Use oneapi::dpl::begin and oneapi::dpl::end Functions

oneapi::dpl::begin and oneapi::dpl::end are special helper functions that allow you to pass SYCL buffers to parallel algorithms. These functions accept a SYCL buffer and return an object of an unspecified type that provides the following API:

• It satisfies CopyConstructible and CopyAssignable C++ named requirements and comparable with operator== and operator!=.

• It gives the following valid expressions: a + n, a - n, and a - b, where a and b are objects of the type, and n is an integer value. The effect of those operations is the same as for the type that satisfies the LegacyRandomAccessIterator, a C++ named requirement.

• It provides the get_buffer method, which returns the buffer passed to the begin and end functions.

The begin and end functions can take SYCL 2020 deduction tags and sycl::no_init as arguments to explicitly mention which access mode should be applied to the buffer accessor when submitting a SYCL kernel to a device. For example:

auto first1 = begin(buf, sycl::read_only);
auto first2 = begin(buf, sycl::write_only, sycl::no_init);
auto first3 = begin(buf, sycl::no_init);

The example above allows you to control the access mode for the particular buffer passing to a parallel algorithm.

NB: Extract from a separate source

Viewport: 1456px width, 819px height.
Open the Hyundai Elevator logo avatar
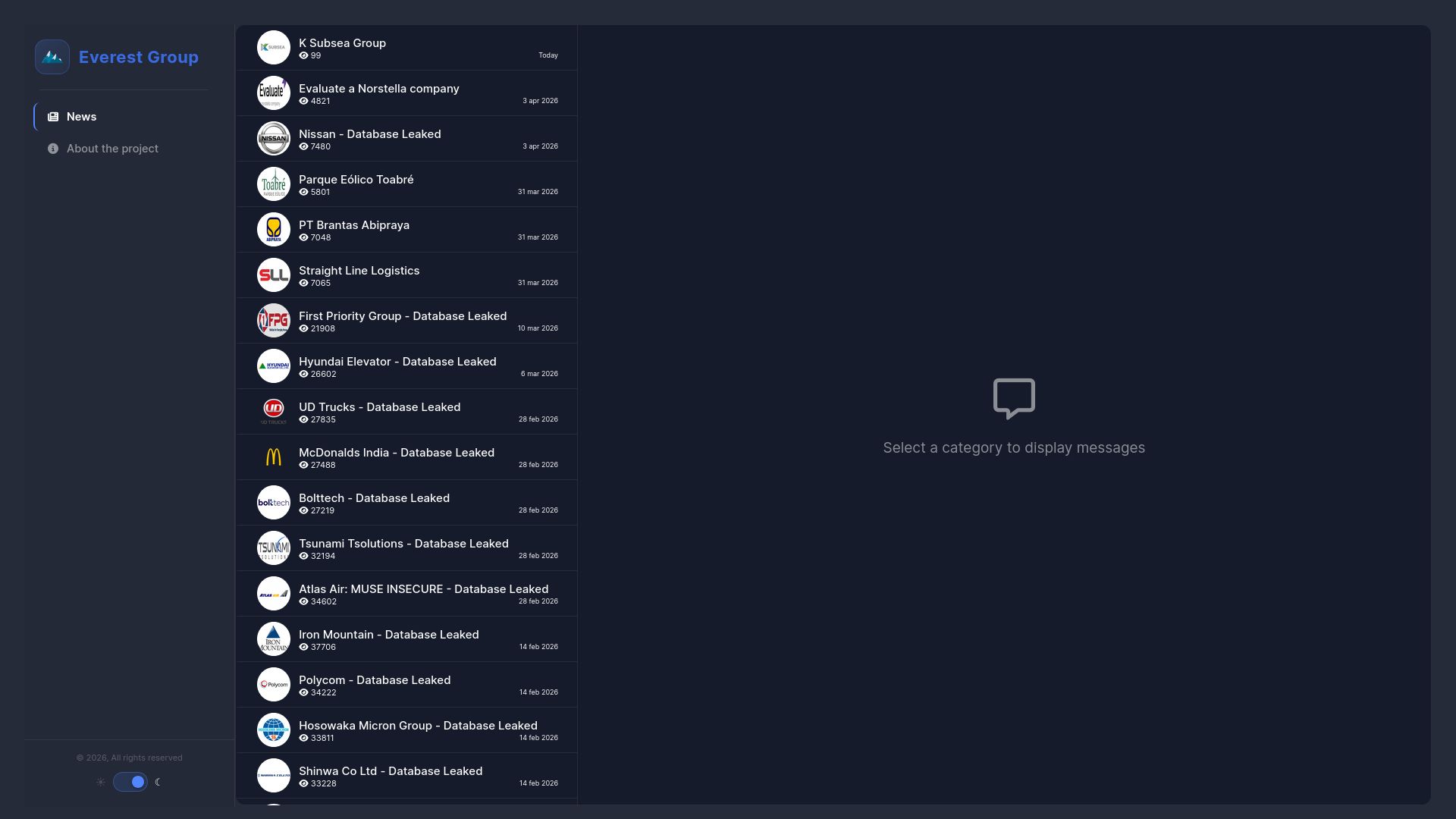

To use the functions, add #include <oneapi/dpl/iterator> to your code. For example:

#include <oneapi/dpl/execution>
#include <oneapi/dpl/algorithm>
#include <oneapi/dpl/iterator>
#include <sycl/sycl.hpp>
int main(){
  sycl::buffer<int> buf { 1000 };
  auto buf_begin = oneapi::dpl::begin(buf);
  auto buf_end   = oneapi::dpl::end(buf);
  std::fill(oneapi::dpl::execution::dpcpp_default, buf_begin, buf_end, 42);
  return 0;
}

Use Unified Shared Memory

The following examples demonstrate two ways to use the parallel algorithms with USM:

• USM pointers

• USM allocators

If you have a USM-allocated buffer, pass the pointers to the start and past the end of the buffer to a parallel algorithm. Make sure that the execution policy and the buffer were created for the same queue. For example:

#include <oneapi/dpl/execution>
#include <oneapi/dpl/algorithm>
#include <sycl/sycl.hpp>
int main(){
  sycl::queue q;
  const int n = 1000;
  int* d_head = sycl::malloc_shared<int>(n, q);

  std::fill(oneapi::dpl::execution::make_device_policy(q), d_head, d_head + n, 42);

  sycl::free(d_head, q);
  return 0;
}

Alternatively, use std::vector with a USM allocator. For example:

#include <oneapi/dpl/execution>
#include <oneapi/dpl/algorithm>
#include <sycl/sycl.hpp>
int main(){
  const int n = 1000;
  auto policy = oneapi::dpl::execution::dpcpp_default;
  sycl::usm_allocator<int, sycl::usm::alloc::shared> alloc(policy.queue());
  std::vector<int, decltype(alloc)> vec(n, alloc);

  std::fill(policy, vec.begin(), vec.end(), 42);

  return 0;
}

When using device USM, such as allocated by malloc_device, manually copy data to this memory before calling oneDPL algorithms, and copy it back once the algorithms have finished execution.

Use Host-Side std::vector

Intel® oneAPI DPC++ Library parallel algorithms can be called with ordinary (host-side) iterators, as seen in the example below. In this case, a temporary SYCL buffer is created, and the data is copied to this buffer. After processing on a device is complete, the modified data is copied from the temporary buffer back to the host container. For example:

#include <oneapi/dpl/execution>
#include <oneapi/dpl/algorithm>
#include <vector>
int main(){
  std::vector<int> vec( 1000 );
  std::fill(oneapi::dpl::execution::dpcpp_default, vec.begin(), vec.end(), 42);
  // each element of vec equals to 42
  return 0;
}

Working with SYCL buffers is recommended to reduce data copying between the host and device.